#### [Exercise]
Spot each line in the data below containing "Facebook" and copy it.

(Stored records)
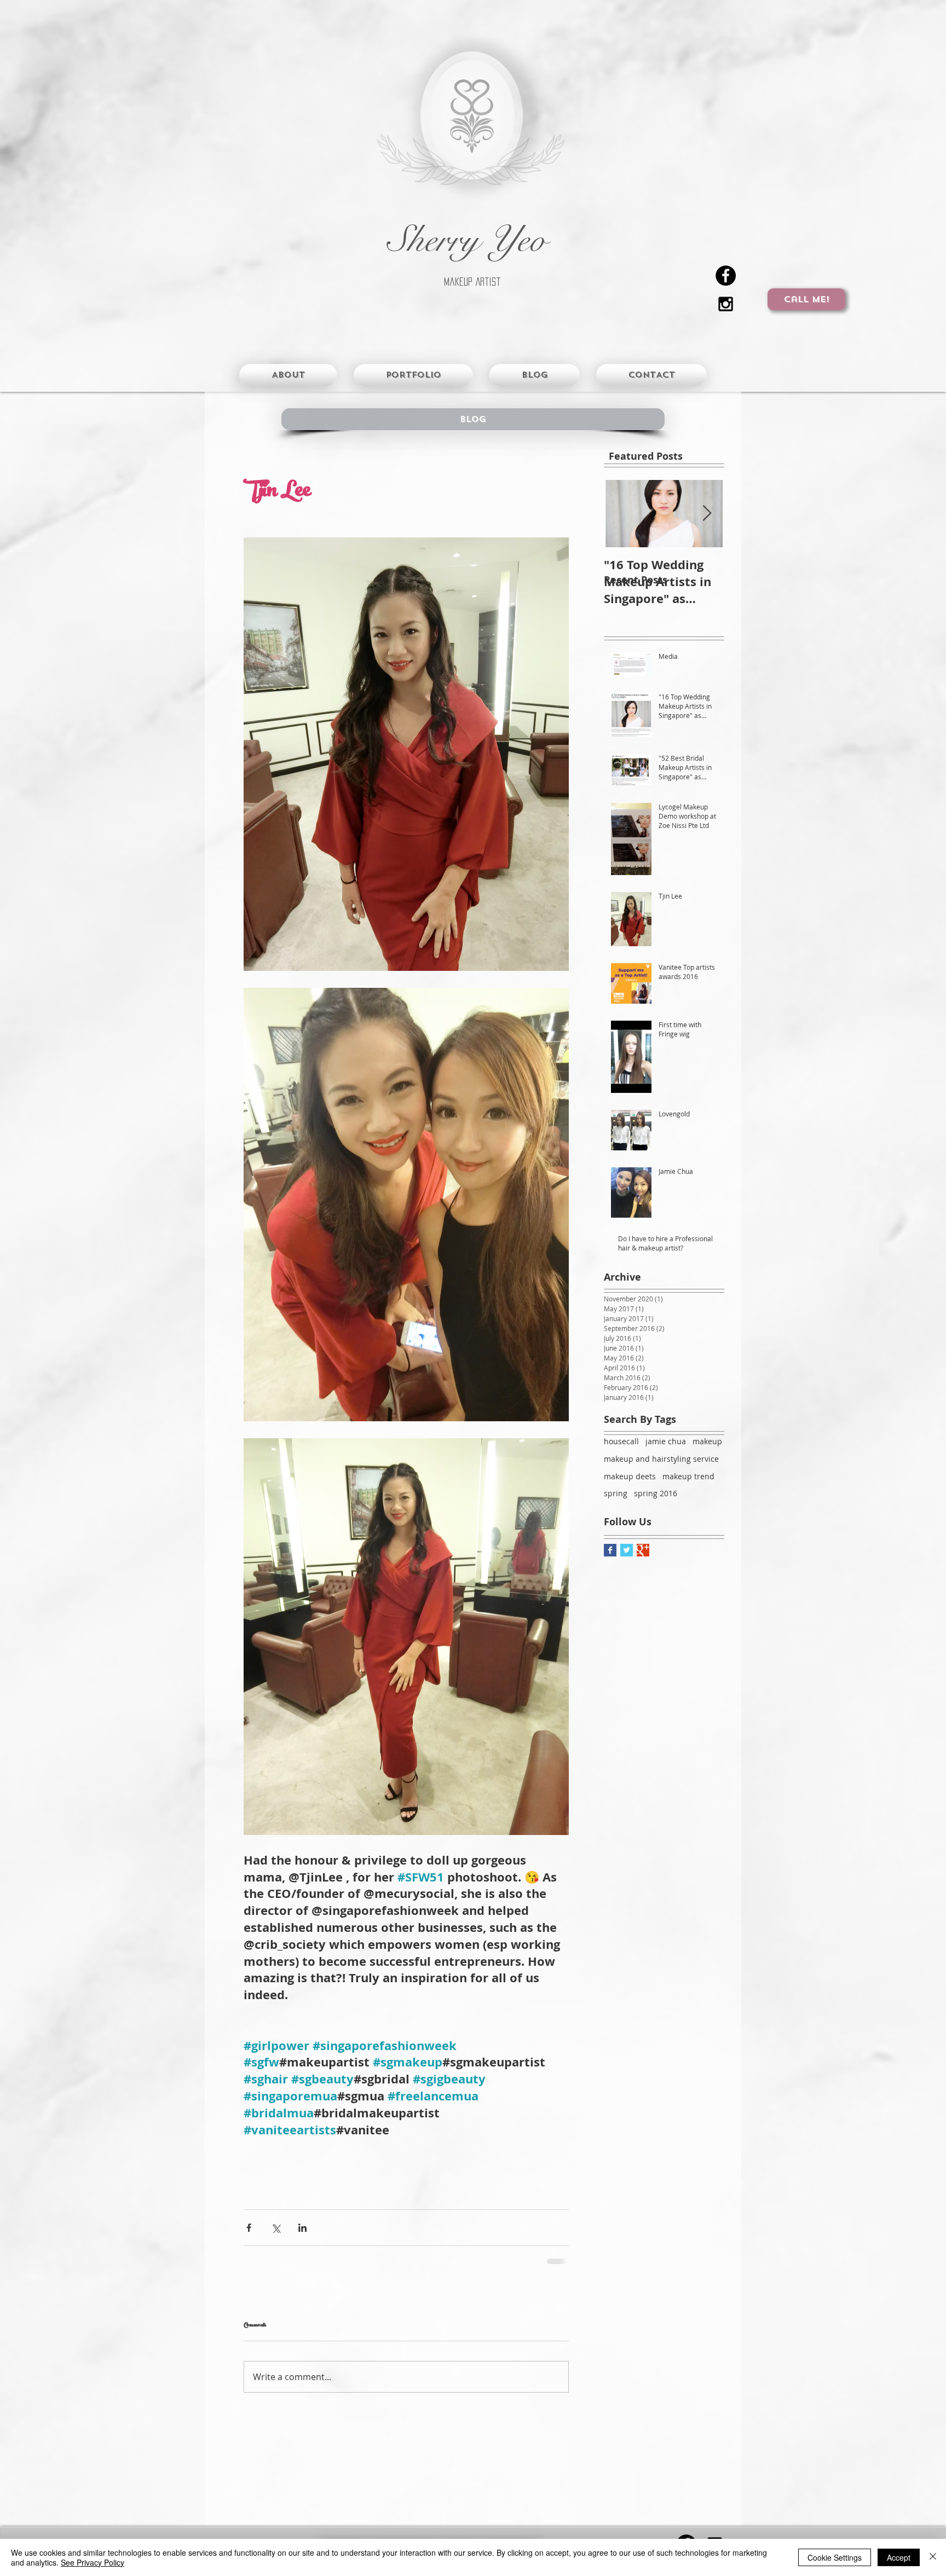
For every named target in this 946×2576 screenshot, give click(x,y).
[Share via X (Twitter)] (275, 2227)
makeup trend (688, 1476)
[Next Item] (707, 513)
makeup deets (630, 1476)
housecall (621, 1441)
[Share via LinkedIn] (302, 2227)
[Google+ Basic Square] (643, 1550)
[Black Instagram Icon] (726, 304)
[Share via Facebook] (249, 2227)
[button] (473, 419)
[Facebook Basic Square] (610, 1550)
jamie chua (665, 1441)
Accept (898, 2557)
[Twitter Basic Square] (626, 1550)
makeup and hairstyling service (661, 1459)
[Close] (932, 2557)
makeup (707, 1441)
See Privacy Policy (92, 2562)
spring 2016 (655, 1493)
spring (615, 1493)
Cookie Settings (834, 2557)
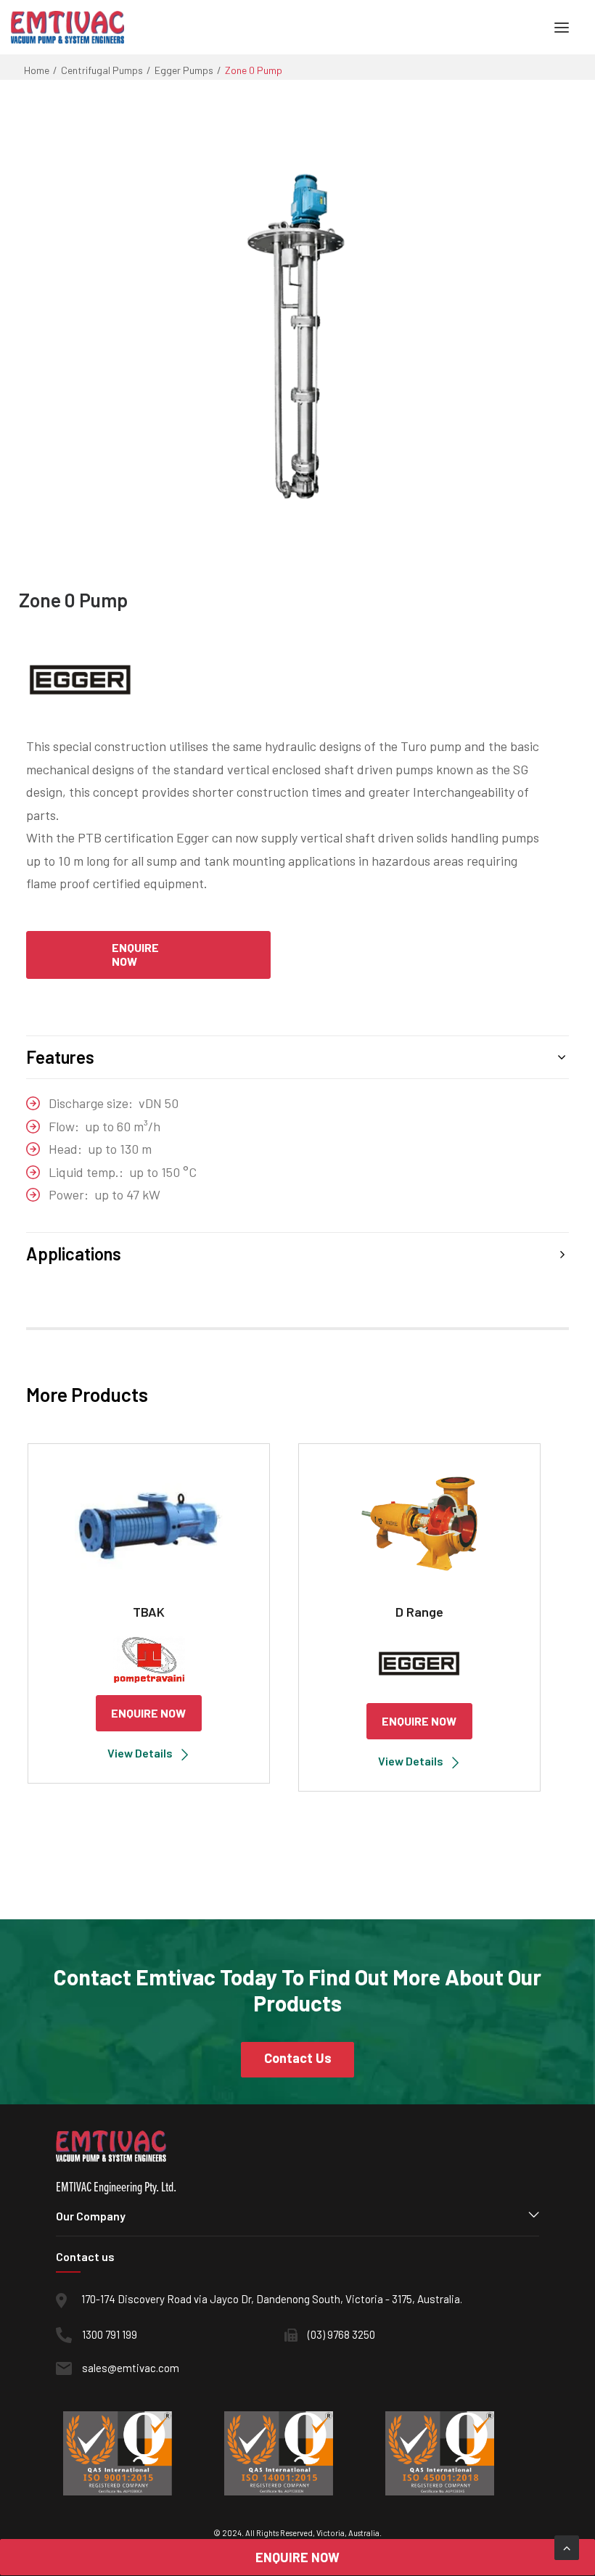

#### [Task result]
[Share via Facebook] (249, 2227)
[Facebook Basic Square] (610, 1550)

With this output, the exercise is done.